One thing that I could see working well, if you're handy (and it seems by nature of this question that you might be) is constructing folding table legs at two heights. One for coffee table and one for dining table. The legs would work like folding sawhorses (maybe you could look into those and just buy some) and you could get a tabletop somewhere like ikea, and attach small pieces of wood around where the legs should be. Then you would just pop the tabletop on and off the legs you set up, and store the folded flat legs somewhere else (or maybe on a loft you've got a ladder to, since I bet you've got some tall ceilings in your greatroom.)
posted by Mizu at 7:49 PM on May 17, 2016


I'm guessing the setup you're imagining is a table with no legs that is still suspended while people are dining on it. Wouldn't an enthusiastic leg-crossing be disastrous?

Sorry to go off topic, but maybe an alternative solution would be two or three smaller tables on wheels (easy IKEA hack) which could serve different purposes day-to-day (entryway key drop, kitchen prep station, sofa table) but be wheeled together and secured in some way (hook and eye underneath?) for big dinners.
posted by lakeroon at 7:53 PM on May 17, 2016


The table will swing, if it's not anchored at the bottom. Not so great if you enjoy wine.
posted by oneirodynia at 7:58 PM on May 17, 2016


All good feedback, but the first thing I thought of was horizontal stability. Even with four cables, the table will sway. I think we may underestimate how much we rely on a table's stability along that plane, especially when seated.
posted by pzarquon at 7:59 PM on May 17, 2016


Do you have wall space nearby for a Murphy Table?
posted by calgirl at 7:59 PM on May 17, 2016


The cables could connect with snap hooks and therefor be removable when the table was in use.

The biggest problem is because of the height of the table you'll need a minimum of 10' ceilings and more realistically at least 11' once you account for the space taken up by the lifting hardware.

The normal solution for this is a table with leafs. Either of the center pull apart style or drop leafs at one or both ends. There are also tables with pull out leafs at each end.

If you really wanted to do this you could mount a light fixture to the bottom of the dining table. Or use wall sconces.

Now having said all that there is one other solution. My gaming group has a need for two different size tables in both width and length. IE: Pen and paper role playing games with miniatures on a grid for seven people requires a lot of space; board games are a pain on such a large table because people have trouble reading/reaching across the table.

So we have a 3'x5' four leg dining table for board gaming. In addition I made a 4'x8' laminated table top with a structure inside that slides tightly over the 3'x5' table top. This table top only is just leaned against the wall of our gaming room when we don't need it but there isn't any reason it couldn't be hung from the ceiling.
posted by Mitheral at 8:02 PM on May 17, 2016


You can get some VERY cheap folding tables and then get some nice table cloths. You can store the tables under your bed, so they're out of your way.

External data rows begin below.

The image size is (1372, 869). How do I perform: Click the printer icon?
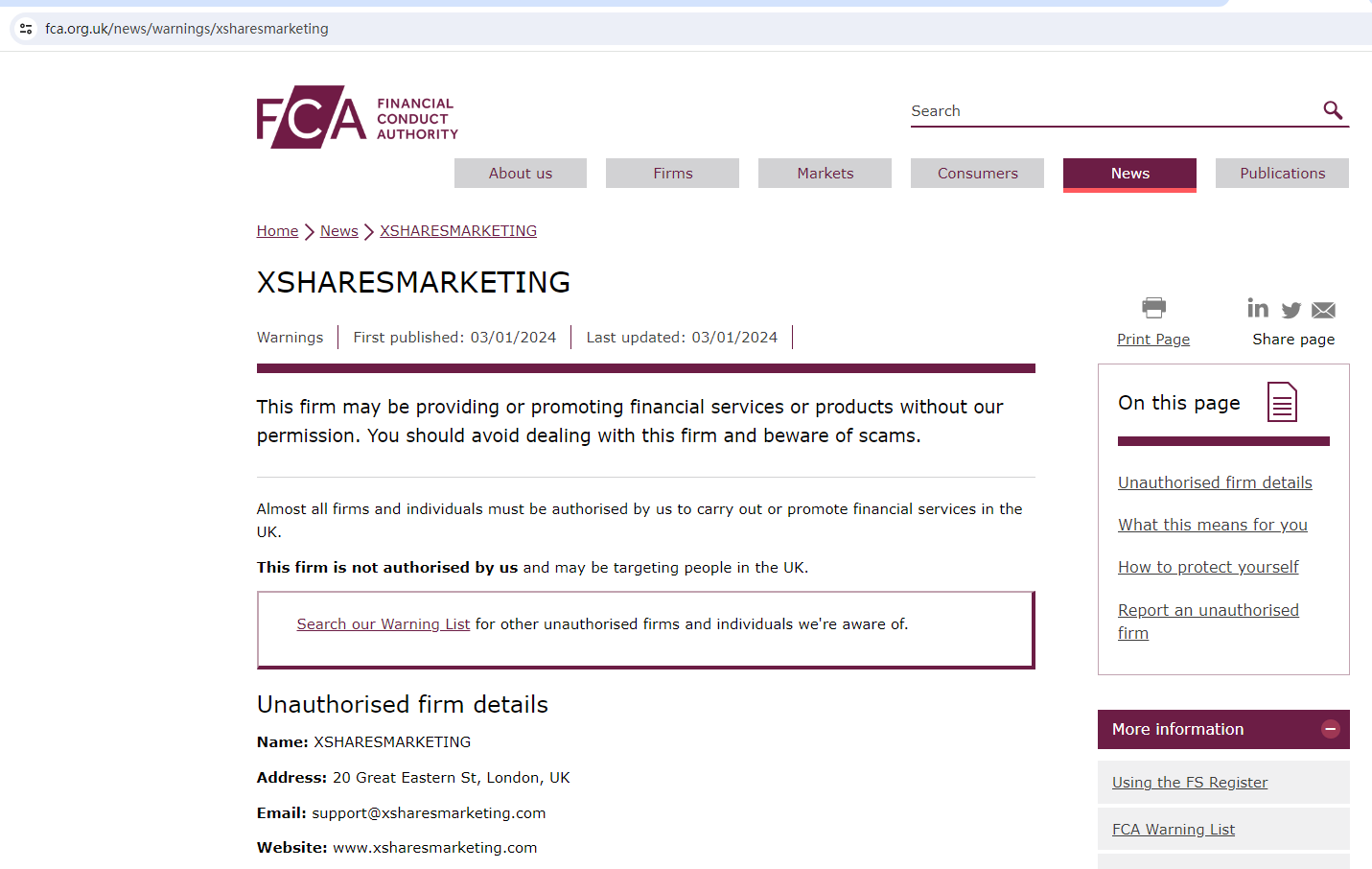[x=1153, y=308]
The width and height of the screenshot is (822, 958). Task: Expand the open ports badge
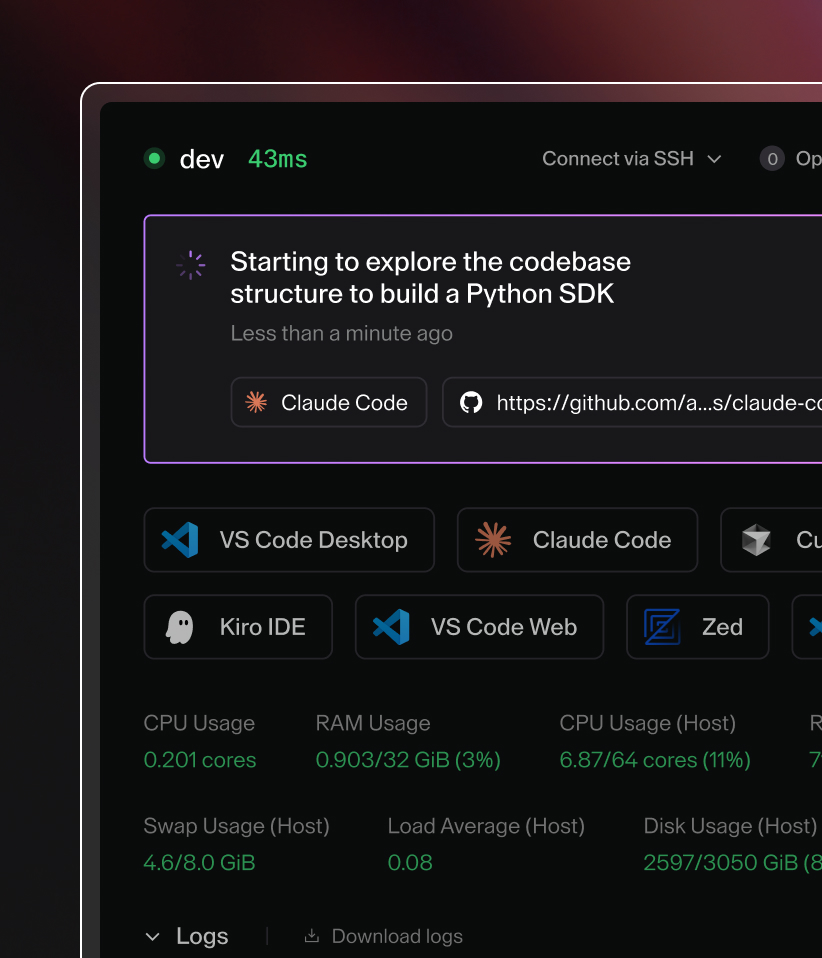pos(772,158)
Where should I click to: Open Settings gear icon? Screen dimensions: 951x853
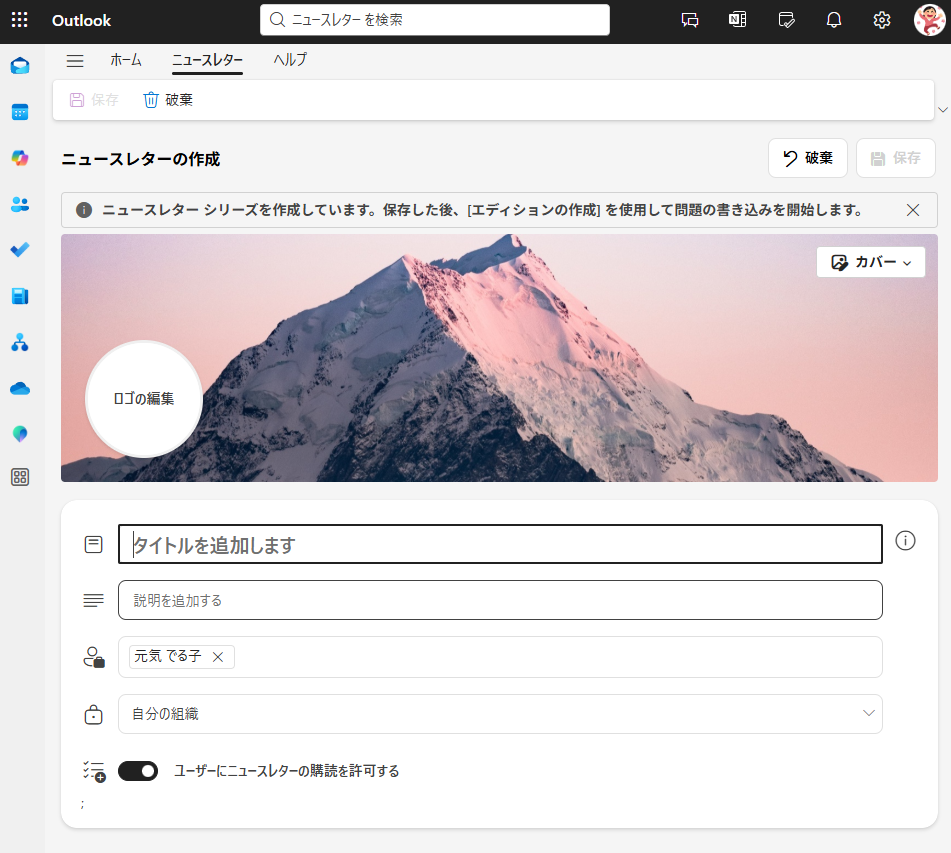coord(881,20)
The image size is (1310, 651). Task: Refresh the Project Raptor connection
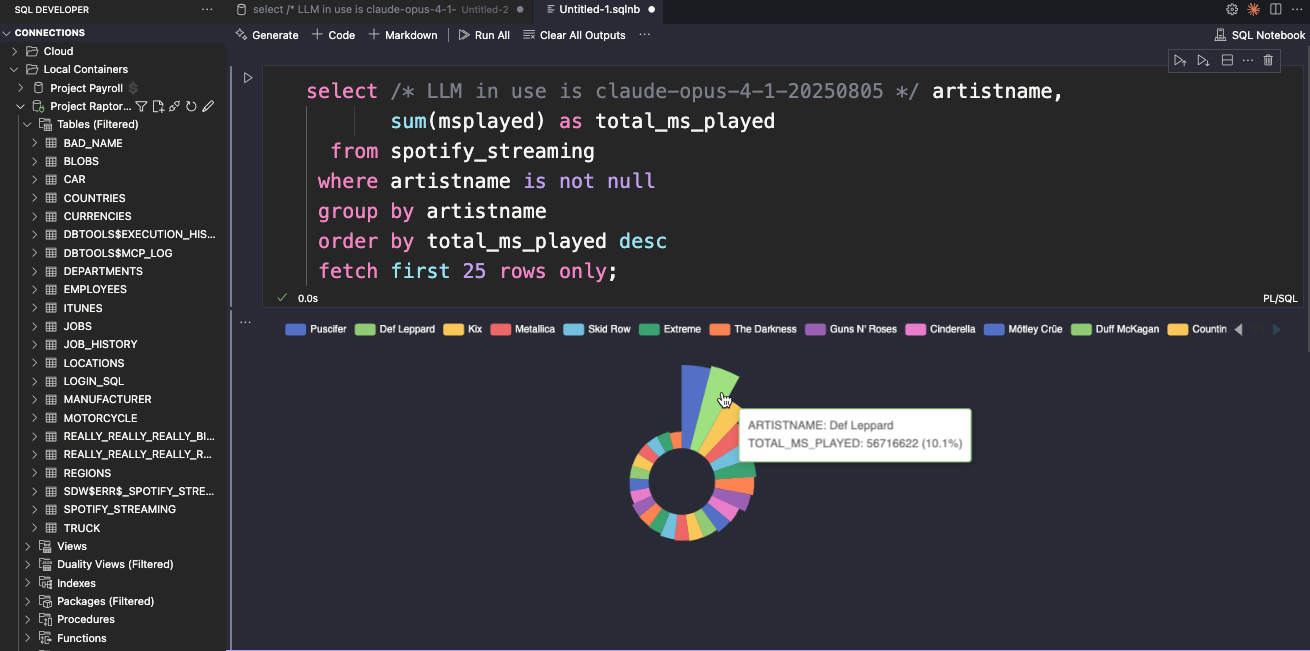191,106
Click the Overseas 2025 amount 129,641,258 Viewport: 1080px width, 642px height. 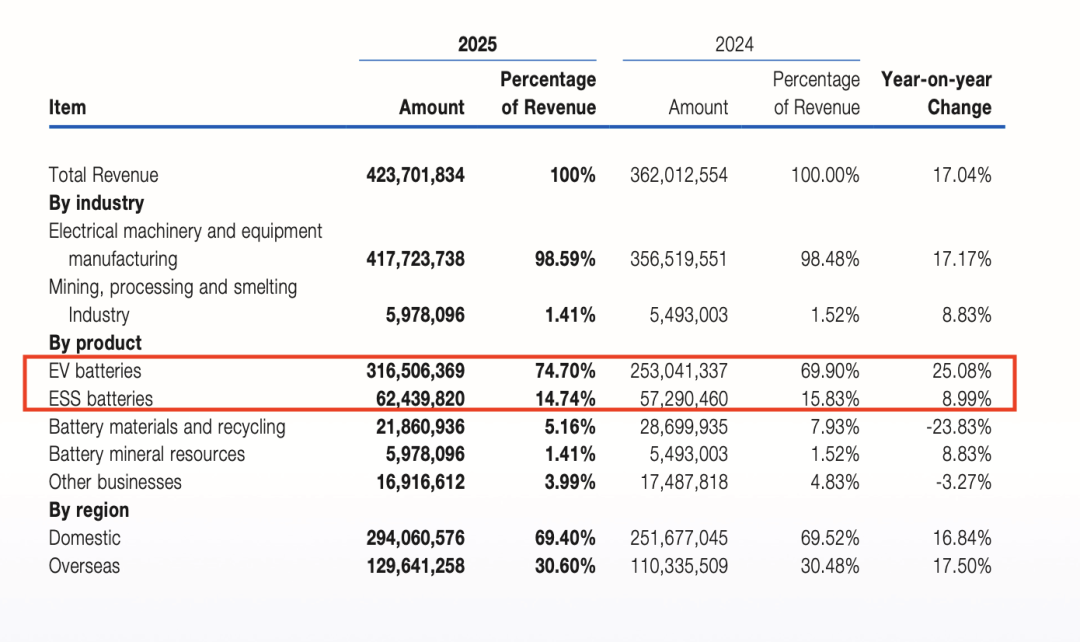tap(415, 566)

Suspending a table seems like a lot of work to me Uncle Charlie.
posted by Ruthless Bunny at 8:19 PM on May 17, 2016


N'thing the table will sway. This will lead to everything from food & drink spills (just try to pour a glass of wine onto a moving surface, or correctly aim your dollop of mashed potatoes at your plate) to bruises if not actual injuries (folks getting hit in the belly by the swinging table edge, for instance).

Of course there's also the weight limits of your ceiling structure, as well as the general unsightliness of the pulley system; the tabletop will block light to the room from the ceiling fixture (unless you're going to have something like a clear sheet of lucite for a tabletop); and unless you have recessed lights above it, the table will only be able to be raised enough to make it a head-banging hazard, not all the way to the ceiling.
posted by easily confused at 8:20 PM on May 17, 2016


I'm not sure how you'd stop it from swaying -- it sounds like it could get messy!

You could get one of those plastic banquet tables with the folding legs from Costco. When you throw a tablecloth over it, no one will know it's not a fancier table. When you're not using it, fold up the legs and stick it behind your couch.

You could maybe do a Murphy bed sorta thing, only with a table.
posted by Ostara at 8:24 PM on May 17, 2016


I'm imagining resting my elbows on the table and tipping the whole thing. Maybe not all the way over, but enough to spill everyone else's glasses of wine.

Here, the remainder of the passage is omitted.